The guilty verdict is not justice, Ellison said, but rather accountability.
When asked what sentence his prosecutors would be seeking, Ellison said a “fair” one.
The jury, comprised of nine white people, two Asian people and one Black person, deliberated for four days before delivering the verdict.
Potter’s defense team argued that if she meant to pull the trigger, she would’ve been justified based on Wright’s actions.
Wright, a 20-year-old Black man, was driving through Brooklyn Center with his girlfriend in the passenger seat when Potter and a trainee officer, Anthony Luckey, pulled him over for a busted taillight.
After stopping Wright, the officers learned there was a warrant for his arrest on a misdemeanor gun charge and asked him to step out of the car.
The officers moved to arrest Wright, then he got back into his car and attempted to drive off. That was when Potter threatened to use the Taser on the young man before fatally shooting him.
Potter resigned two days later amid mass protests over the shooting.
“Kim Potter’s defense team may have done more harm than good by advocating for the position that even if she had intended to fire her gun, that she would have been justified to use deadly force,” former defense attorney DeWitt Lacy, who was not involved in the case, told the Daily News. “That approach just muddied the waters for her defense.”

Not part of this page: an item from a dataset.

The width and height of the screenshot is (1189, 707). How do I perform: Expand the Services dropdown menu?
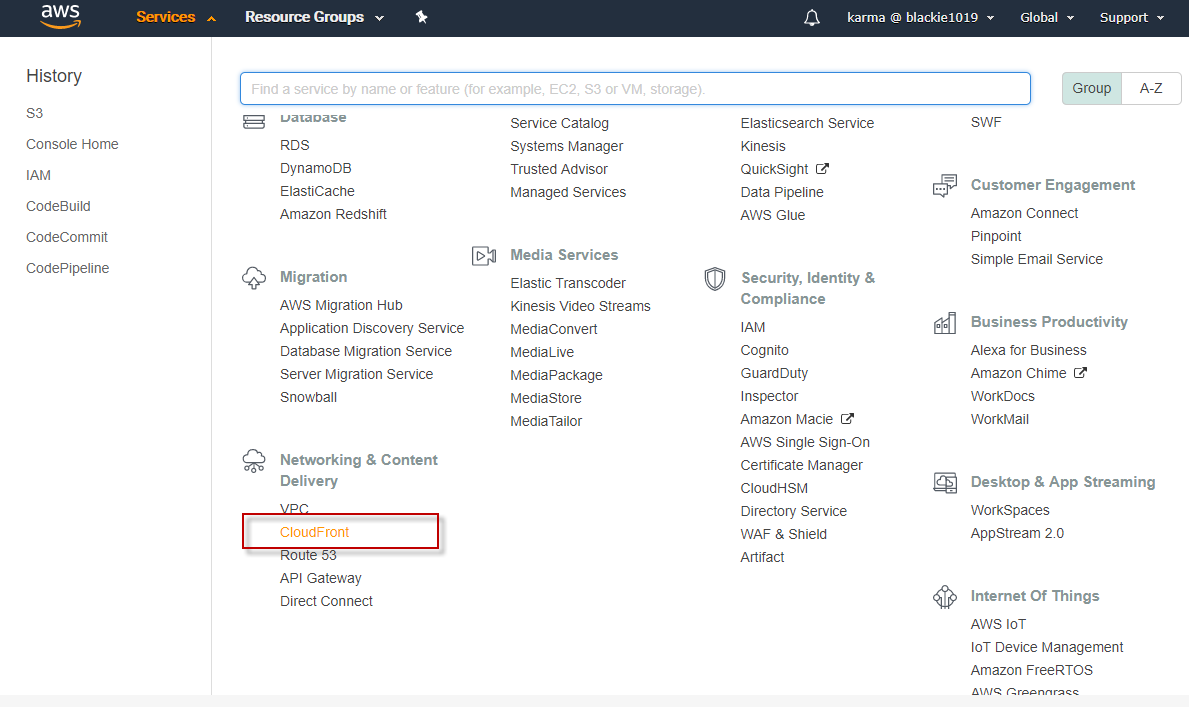176,17
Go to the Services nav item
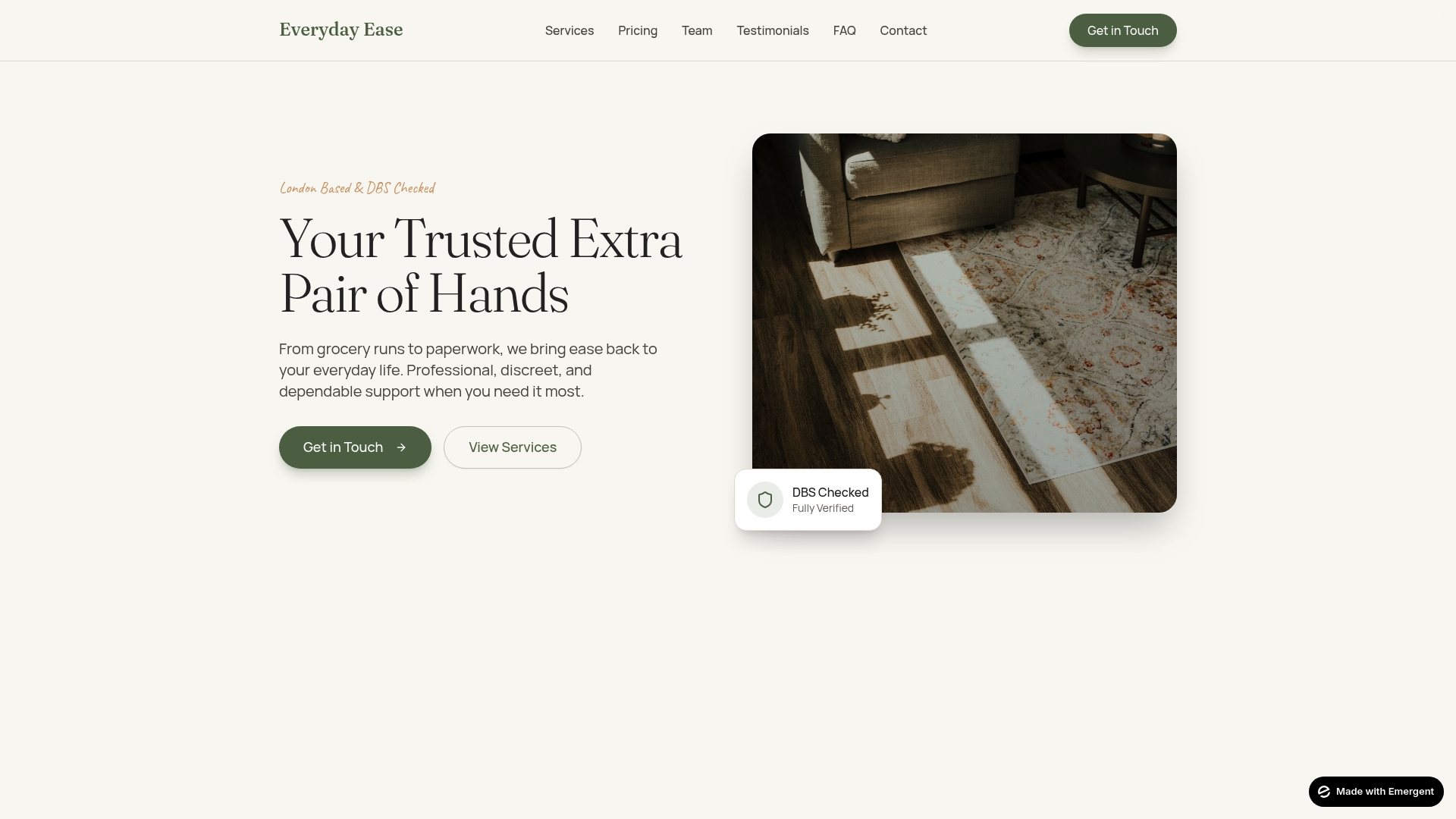This screenshot has width=1456, height=819. [x=570, y=30]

Prosecutors also focused on footage from Potter’s body-camera, which showed her holding the gun for 5-6 seconds before pulling the trigger. They emphasized that she took multiple Taser training courses shortly before she killed Wright.
“Today’s verdict is an act of accountability for the actions of one police officer in a system that regularly brutalizes Black, Indigenous and people of color,” Mirella Ceja-Orozco and Elizer Darris, co-executive directors of the Minnesota Freedom Fund, said in a joint statement Thursday.
“At the same time, no amount of prison time, money, or other forms of retribution can bring Daunte Wright back to his family and loved ones. That’s why this jury’s verdict is above all about the horrific loss of Mr. Wright, a young black man living in Minnesota, to police violence. We want to remember his life and uplift his family during this trying time. We long for the day that shootings like this aren’t initially shrugged off as just another example of police violence towards Black and brown people.”
Potter was initially charged with second-degree manslaughter, but the first-degree charge was added in September.
The verdict came down in the same building — Hennepin County Courthouse — where Derek Chauvin was convicted of murdering George Floyd. When Potter killed Wright, Chauvin’s trial was still ongoing just 10 miles south of the deadly traffic stop.
“The prosecution of Kim Potter stood in stark contrast to the Derek Chauvin trial where the Minneapolis police department’s top brass testified and condemned Chauvin’s conduct,” civil rights attorney V. James DeSimone, who was not involved in either case, told The News. DeSimone noted that Potter’s superiors stood by her.
“The jurors used their common sense in finding that, mistake or not, it was reckless and negligent to shoot a gun into the chest of a man behind the wheel of a car. No matter which way the prosecution sliced it, it was Officer Potter who created the risk of Daunte Wright’s death.”
Additionally, one of Potter’s defense attorneys, Earl Gray, is representing one of the three Minneapolis cops accused of aiding and abetting Floyd’s murder: Thomas Lane. Gray also represented the Minnesota officer who fatally shot Philando Castile in 2016, Jeronimo Yanez, who was acquitted.
Lane’s trial alongside Tou Thao and J. Alexander Kueng, the latest in a series of high-profile cases where cops have been charged with crimes, has been pushed to March 2022.